Start of Data supplied

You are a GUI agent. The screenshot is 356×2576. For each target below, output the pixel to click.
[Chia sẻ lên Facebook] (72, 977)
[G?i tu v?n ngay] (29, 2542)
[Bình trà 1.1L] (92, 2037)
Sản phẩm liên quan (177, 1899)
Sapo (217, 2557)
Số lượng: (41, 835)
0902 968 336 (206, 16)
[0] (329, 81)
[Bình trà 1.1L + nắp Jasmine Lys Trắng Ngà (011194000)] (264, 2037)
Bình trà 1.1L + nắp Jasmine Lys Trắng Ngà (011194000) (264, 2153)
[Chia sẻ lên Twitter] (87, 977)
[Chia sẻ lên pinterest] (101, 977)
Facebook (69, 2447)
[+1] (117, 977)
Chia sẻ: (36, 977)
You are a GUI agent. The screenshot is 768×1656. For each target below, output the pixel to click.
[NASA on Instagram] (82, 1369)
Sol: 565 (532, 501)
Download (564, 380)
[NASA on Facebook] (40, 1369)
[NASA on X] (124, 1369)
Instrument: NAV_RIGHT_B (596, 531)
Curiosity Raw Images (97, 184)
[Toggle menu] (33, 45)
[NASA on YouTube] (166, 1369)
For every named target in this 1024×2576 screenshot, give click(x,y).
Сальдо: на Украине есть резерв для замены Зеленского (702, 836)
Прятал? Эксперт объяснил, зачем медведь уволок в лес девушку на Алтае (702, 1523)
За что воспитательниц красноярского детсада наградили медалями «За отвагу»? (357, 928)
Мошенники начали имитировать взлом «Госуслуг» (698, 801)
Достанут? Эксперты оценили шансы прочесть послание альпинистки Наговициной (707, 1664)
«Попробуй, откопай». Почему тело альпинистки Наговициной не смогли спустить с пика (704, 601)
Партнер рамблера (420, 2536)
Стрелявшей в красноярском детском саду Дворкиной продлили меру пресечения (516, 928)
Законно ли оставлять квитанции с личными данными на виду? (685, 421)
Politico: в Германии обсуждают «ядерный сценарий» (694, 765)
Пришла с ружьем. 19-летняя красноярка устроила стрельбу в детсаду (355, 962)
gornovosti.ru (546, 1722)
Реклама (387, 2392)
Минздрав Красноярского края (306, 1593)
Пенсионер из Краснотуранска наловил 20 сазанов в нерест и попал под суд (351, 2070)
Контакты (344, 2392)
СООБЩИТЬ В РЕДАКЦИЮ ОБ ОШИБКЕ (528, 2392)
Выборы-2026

End of Data supplied

- [What you need to do] Every line above from the line with "[Toggle menu] (33, 45)" to the line with "Мошенники начали имитировать", both included, must be reproduced exactly, and no other line may appear.

- [Response to this exercise]
[Toggle menu] (33, 45)
[NASA on YouTube] (166, 1369)
For every named target in this 1024×2576 screenshot, give click(x,y).
Сальдо: на Украине есть резерв для замены Зеленского (702, 836)
Прятал? Эксперт объяснил, зачем медведь уволок в лес девушку на Алтае (702, 1523)
За что воспитательниц красноярского детсада наградили медалями «За отвагу»? (357, 928)
Мошенники начали имитировать взлом «Госуслуг» (698, 801)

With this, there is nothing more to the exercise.